Data for review:
═══
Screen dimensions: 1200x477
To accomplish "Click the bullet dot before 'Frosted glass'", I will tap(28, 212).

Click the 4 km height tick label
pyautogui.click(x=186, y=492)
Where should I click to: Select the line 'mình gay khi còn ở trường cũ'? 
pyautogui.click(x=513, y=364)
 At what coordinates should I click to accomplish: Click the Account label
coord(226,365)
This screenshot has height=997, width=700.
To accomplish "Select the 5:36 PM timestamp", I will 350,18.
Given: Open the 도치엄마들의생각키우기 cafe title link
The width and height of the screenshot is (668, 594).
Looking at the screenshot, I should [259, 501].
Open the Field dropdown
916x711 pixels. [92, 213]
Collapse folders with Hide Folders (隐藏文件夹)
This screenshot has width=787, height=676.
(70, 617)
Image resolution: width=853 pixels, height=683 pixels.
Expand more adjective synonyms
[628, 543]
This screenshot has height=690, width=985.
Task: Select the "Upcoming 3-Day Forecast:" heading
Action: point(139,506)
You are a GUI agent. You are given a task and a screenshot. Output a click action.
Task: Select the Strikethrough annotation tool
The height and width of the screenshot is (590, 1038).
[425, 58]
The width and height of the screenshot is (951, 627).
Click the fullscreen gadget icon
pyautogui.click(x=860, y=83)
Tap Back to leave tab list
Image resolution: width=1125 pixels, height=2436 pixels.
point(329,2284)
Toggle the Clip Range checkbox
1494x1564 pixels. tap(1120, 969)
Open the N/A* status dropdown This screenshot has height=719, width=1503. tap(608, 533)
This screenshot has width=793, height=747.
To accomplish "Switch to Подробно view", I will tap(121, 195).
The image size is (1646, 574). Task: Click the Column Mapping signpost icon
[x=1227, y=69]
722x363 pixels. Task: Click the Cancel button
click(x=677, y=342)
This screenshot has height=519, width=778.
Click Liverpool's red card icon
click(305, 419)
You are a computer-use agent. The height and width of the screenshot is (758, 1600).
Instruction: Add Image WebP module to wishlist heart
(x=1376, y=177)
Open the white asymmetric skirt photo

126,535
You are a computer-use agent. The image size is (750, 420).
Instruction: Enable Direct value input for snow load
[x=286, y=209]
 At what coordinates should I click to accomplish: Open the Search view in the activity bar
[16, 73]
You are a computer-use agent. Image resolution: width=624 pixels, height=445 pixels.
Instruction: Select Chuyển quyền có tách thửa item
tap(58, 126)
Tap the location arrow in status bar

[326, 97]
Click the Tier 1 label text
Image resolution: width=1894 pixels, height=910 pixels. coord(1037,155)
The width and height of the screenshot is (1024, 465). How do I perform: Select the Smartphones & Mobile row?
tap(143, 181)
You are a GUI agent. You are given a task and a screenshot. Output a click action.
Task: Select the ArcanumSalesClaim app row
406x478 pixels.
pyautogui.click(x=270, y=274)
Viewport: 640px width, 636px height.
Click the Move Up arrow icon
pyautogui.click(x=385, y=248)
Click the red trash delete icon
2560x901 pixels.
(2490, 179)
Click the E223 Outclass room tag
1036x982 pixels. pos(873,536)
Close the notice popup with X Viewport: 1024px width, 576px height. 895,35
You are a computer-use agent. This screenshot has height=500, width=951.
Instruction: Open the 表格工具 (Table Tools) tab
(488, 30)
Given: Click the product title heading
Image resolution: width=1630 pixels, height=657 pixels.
═══
Brief:
Write out each line above that contains the word "with".

Exercise answer:
Collapse folders with Hide Folders (隐藏文件夹)
Close the notice popup with X Viewport: 1024px width, 576px height. 895,35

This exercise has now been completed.